Campanha pela libertação

Logo após as prisões, em junho, teve início uma intensa campanha internacional pela libertação dos ativistas, na qual participam os escritores José Eduardo Agualusa e Ondjaki, artistas como Nástio Mosquito, além do jornalista Rafael Marques e de vários investigadores e acadêmicos de universidades estrangeiras.

Abaixo-assinados e vídeos passaram a circular nas redes sociais, entre os quais um criado por um grupo de jovens angolanos a estudar no Brasil, solidarizando-se com os presos políticos e todos aqueles que são vítimas de perseguição e intolerância política em Angola. “A luta pela liberdade de expressão e a igualdade social não é crime”, declara um dos estudantes angolanos no vídeo “Liberdade já. Angola livre”.

Em Portugal, França e Inglaterra, países de forte presença angolana, foram realizadas manifestações de solidariedade com os jovens.

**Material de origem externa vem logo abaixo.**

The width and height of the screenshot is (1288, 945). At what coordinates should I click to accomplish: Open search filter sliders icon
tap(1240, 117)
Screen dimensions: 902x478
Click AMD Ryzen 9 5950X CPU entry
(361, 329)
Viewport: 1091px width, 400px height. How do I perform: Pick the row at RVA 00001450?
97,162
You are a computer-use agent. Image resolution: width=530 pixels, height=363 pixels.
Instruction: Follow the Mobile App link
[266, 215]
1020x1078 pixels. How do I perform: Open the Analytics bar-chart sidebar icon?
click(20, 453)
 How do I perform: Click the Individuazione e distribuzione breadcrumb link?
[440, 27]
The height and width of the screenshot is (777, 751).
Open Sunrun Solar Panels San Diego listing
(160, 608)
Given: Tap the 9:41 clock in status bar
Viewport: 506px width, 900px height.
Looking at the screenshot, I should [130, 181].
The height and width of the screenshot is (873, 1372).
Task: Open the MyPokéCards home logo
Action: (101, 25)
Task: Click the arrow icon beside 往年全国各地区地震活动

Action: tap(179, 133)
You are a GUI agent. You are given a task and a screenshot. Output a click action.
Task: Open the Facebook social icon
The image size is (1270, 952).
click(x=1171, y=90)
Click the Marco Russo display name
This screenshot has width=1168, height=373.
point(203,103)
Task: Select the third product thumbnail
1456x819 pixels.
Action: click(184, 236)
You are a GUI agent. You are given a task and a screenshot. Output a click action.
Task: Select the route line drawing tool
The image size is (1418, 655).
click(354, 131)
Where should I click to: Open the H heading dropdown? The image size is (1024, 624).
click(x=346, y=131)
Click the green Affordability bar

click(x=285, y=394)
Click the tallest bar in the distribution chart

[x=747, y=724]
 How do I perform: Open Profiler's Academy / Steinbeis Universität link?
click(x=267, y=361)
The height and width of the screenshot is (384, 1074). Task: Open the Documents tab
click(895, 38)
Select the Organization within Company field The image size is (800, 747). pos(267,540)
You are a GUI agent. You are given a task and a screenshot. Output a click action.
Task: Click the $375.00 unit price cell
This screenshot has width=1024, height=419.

Em Angola, houve algumas, entre as quais a marcha dos familiares dos ativistas detidos, em agosto, interrompida por forte repressão policial, em que mães e outros participantes foram agredidos a bastonadas e mordidos por cães.

No Brasil, onde se estima residirem 12,5 mil angolanos, é preciso organizar manifestações de solidariedade aos presos e exigir do governo Dilma (PT) que se posicione oficialmente a favor da liberdade dos jovens e dos direitos democráticos do povo angolano.